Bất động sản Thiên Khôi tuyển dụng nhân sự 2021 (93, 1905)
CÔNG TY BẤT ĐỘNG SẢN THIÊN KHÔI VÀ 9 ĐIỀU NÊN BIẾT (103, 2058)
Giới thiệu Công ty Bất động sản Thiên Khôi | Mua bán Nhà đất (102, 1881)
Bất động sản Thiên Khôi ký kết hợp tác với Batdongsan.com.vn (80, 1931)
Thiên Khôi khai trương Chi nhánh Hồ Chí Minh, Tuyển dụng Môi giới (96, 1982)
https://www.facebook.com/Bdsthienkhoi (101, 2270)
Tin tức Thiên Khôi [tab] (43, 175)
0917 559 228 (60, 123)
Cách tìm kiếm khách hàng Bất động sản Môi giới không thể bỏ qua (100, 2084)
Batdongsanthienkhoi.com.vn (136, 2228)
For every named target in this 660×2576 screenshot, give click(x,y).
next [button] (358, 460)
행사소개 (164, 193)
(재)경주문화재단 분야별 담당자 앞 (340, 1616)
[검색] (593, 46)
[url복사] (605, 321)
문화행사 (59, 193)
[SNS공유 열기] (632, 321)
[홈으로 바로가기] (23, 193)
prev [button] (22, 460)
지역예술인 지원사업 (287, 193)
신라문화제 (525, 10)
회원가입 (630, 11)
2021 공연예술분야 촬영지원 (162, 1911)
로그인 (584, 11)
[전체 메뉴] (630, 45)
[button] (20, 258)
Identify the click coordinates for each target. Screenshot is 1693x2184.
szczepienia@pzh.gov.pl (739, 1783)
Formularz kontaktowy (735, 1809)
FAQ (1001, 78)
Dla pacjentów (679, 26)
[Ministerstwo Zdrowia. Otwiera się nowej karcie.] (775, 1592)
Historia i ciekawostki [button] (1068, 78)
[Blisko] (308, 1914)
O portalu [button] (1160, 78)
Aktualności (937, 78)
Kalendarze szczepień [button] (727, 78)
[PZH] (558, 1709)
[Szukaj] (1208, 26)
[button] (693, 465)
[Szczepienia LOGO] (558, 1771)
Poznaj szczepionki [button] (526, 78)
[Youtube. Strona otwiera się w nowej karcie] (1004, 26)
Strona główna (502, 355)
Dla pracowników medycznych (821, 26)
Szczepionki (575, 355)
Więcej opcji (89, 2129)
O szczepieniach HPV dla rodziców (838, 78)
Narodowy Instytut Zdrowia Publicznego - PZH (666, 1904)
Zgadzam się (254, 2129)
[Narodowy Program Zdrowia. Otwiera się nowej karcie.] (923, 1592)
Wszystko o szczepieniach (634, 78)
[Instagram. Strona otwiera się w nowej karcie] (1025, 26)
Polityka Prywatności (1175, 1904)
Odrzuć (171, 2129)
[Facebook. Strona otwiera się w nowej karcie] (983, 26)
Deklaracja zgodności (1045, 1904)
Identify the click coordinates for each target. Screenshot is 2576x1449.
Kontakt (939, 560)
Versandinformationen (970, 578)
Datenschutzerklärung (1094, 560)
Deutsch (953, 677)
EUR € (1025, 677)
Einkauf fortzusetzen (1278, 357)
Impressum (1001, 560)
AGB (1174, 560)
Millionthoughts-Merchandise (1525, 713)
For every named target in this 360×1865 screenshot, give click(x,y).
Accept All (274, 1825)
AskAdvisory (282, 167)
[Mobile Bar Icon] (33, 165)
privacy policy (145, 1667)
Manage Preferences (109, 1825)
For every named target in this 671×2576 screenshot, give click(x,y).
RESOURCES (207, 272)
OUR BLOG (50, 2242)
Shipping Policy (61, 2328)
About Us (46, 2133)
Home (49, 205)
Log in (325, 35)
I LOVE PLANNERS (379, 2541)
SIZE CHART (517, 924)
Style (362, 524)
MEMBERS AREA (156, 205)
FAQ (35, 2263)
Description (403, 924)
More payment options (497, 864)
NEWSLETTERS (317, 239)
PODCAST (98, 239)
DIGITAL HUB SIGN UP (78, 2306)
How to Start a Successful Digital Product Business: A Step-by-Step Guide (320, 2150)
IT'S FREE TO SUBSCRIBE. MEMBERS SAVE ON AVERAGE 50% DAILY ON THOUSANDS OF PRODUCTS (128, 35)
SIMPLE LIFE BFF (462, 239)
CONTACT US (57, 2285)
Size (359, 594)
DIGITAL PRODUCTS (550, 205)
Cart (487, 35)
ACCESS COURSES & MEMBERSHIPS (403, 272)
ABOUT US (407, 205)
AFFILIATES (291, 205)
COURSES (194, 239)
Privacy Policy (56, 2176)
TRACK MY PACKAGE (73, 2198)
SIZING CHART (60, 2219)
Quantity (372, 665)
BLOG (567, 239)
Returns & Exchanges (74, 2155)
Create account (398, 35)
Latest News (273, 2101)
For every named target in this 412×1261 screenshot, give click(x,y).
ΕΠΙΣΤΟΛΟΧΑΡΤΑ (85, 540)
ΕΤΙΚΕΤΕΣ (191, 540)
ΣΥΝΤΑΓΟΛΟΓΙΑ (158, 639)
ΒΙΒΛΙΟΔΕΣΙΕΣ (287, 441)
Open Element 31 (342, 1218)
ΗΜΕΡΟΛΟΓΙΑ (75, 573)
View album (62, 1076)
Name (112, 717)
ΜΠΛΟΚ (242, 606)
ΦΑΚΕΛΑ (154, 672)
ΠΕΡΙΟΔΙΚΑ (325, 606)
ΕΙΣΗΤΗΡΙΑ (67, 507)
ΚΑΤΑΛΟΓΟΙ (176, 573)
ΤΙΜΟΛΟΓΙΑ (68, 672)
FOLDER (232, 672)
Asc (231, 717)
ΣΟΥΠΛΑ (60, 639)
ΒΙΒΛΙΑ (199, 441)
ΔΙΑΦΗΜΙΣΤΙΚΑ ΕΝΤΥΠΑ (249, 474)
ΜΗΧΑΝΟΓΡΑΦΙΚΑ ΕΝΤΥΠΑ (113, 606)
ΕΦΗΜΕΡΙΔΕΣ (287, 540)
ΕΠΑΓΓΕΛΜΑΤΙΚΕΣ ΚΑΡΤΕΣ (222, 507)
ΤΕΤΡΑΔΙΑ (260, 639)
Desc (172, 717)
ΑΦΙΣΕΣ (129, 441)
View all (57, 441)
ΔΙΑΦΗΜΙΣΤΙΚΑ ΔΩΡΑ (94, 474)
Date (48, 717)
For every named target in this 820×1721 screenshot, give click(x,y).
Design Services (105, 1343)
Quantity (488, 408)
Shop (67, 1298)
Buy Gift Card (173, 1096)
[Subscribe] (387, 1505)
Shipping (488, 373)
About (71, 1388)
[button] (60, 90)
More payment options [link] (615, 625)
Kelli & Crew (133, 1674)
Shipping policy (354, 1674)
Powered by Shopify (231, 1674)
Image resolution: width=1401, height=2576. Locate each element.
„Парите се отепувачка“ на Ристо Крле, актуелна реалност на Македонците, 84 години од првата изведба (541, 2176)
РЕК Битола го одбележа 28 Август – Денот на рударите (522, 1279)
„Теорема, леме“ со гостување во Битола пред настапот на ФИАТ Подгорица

========================================

WHAT TO WORK ON » Could you say how many lines in the listing contain the string "PRODUCTS"? Only the number, please.

RESPONSE TO THE TASK » 2